__Your goal__
In full and without changes, output the data.

(Beginning of Given records)

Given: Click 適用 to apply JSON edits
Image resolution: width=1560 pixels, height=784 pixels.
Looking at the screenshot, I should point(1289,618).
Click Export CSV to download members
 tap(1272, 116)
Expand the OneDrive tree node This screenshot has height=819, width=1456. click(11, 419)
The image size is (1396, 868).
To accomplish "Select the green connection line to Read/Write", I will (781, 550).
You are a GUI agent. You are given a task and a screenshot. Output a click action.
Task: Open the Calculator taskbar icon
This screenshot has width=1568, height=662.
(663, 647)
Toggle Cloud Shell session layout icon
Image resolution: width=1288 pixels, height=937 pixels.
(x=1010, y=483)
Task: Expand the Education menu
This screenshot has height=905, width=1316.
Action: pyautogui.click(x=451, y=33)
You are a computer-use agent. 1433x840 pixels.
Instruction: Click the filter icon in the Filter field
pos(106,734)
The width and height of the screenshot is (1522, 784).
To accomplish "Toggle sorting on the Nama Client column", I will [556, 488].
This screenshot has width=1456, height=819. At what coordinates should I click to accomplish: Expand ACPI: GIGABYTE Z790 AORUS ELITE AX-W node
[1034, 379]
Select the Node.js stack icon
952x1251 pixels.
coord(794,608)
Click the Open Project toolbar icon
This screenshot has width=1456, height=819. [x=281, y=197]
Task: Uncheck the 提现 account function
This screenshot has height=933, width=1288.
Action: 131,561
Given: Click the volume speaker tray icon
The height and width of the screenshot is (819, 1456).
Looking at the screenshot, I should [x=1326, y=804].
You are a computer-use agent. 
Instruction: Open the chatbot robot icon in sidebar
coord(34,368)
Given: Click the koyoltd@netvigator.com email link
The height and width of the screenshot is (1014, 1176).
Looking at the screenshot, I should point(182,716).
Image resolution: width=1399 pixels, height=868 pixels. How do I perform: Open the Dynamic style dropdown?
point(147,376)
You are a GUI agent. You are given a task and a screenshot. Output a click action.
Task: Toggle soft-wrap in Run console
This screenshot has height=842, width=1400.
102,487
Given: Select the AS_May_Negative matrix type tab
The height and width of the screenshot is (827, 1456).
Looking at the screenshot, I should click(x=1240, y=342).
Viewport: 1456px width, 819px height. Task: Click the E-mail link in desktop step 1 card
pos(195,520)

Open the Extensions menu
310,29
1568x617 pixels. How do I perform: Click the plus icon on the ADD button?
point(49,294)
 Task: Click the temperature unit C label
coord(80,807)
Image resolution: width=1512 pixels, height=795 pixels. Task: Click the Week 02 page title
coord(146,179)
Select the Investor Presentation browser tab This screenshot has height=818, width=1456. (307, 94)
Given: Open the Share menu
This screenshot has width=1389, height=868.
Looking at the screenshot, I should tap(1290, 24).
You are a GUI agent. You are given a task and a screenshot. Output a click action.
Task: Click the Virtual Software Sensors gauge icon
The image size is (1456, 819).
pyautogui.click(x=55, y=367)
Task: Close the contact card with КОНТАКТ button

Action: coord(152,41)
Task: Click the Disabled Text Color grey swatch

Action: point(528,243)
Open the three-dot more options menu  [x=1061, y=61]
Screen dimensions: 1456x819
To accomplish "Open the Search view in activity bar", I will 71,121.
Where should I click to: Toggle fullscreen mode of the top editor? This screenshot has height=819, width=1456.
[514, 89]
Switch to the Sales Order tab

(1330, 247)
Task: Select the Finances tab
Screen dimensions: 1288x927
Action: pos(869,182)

(End of Given records)

__Solved exercise__
Given: Click 適用 to apply JSON edits
Image resolution: width=1560 pixels, height=784 pixels.
Looking at the screenshot, I should point(1289,618).
Click Export CSV to download members
 tap(1272, 116)
Expand the OneDrive tree node This screenshot has height=819, width=1456. click(11, 419)
The image size is (1396, 868).
To accomplish "Select the green connection line to Read/Write", I will (781, 550).
You are a GUI agent. You are given a task and a screenshot. Output a click action.
Task: Open the Calculator taskbar icon
This screenshot has width=1568, height=662.
(663, 647)
Toggle Cloud Shell session layout icon
Image resolution: width=1288 pixels, height=937 pixels.
(x=1010, y=483)
Task: Expand the Education menu
This screenshot has height=905, width=1316.
Action: pyautogui.click(x=451, y=33)
You are a computer-use agent. 1433x840 pixels.
Instruction: Click the filter icon in the Filter field
pos(106,734)
The width and height of the screenshot is (1522, 784).
To accomplish "Toggle sorting on the Nama Client column", I will [556, 488].
This screenshot has width=1456, height=819. At what coordinates should I click to accomplish: Expand ACPI: GIGABYTE Z790 AORUS ELITE AX-W node
[1034, 379]
Select the Node.js stack icon
952x1251 pixels.
coord(794,608)
Click the Open Project toolbar icon
This screenshot has width=1456, height=819. [x=281, y=197]
Task: Uncheck the 提现 account function
This screenshot has height=933, width=1288.
Action: 131,561
Given: Click the volume speaker tray icon
The height and width of the screenshot is (819, 1456).
Looking at the screenshot, I should [x=1326, y=804].
You are a computer-use agent. 
Instruction: Open the chatbot robot icon in sidebar
coord(34,368)
Given: Click the koyoltd@netvigator.com email link
The height and width of the screenshot is (1014, 1176).
Looking at the screenshot, I should point(182,716).
Image resolution: width=1399 pixels, height=868 pixels. How do I perform: Open the Dynamic style dropdown?
point(147,376)
You are a GUI agent. You are given a task and a screenshot. Output a click action.
Task: Toggle soft-wrap in Run console
This screenshot has height=842, width=1400.
102,487
Given: Select the AS_May_Negative matrix type tab
The height and width of the screenshot is (827, 1456).
Looking at the screenshot, I should click(x=1240, y=342).
Viewport: 1456px width, 819px height. Task: Click the E-mail link in desktop step 1 card
pos(195,520)

Open the Extensions menu
310,29
1568x617 pixels. How do I perform: Click the plus icon on the ADD button?
point(49,294)
 Task: Click the temperature unit C label
coord(80,807)
Image resolution: width=1512 pixels, height=795 pixels. Task: Click the Week 02 page title
coord(146,179)
Select the Investor Presentation browser tab This screenshot has height=818, width=1456. (307, 94)
Given: Open the Share menu
This screenshot has width=1389, height=868.
Looking at the screenshot, I should tap(1290, 24).
You are a GUI agent. You are given a task and a screenshot. Output a click action.
Task: Click the Virtual Software Sensors gauge icon
The image size is (1456, 819).
pyautogui.click(x=55, y=367)
Task: Close the contact card with КОНТАКТ button

Action: coord(152,41)
Task: Click the Disabled Text Color grey swatch

Action: point(528,243)
Open the three-dot more options menu  [x=1061, y=61]
Screen dimensions: 1456x819
To accomplish "Open the Search view in activity bar", I will 71,121.
Where should I click to: Toggle fullscreen mode of the top editor? This screenshot has height=819, width=1456.
[514, 89]
Switch to the Sales Order tab

(1330, 247)
Task: Select the Finances tab
Screen dimensions: 1288x927
Action: pos(869,182)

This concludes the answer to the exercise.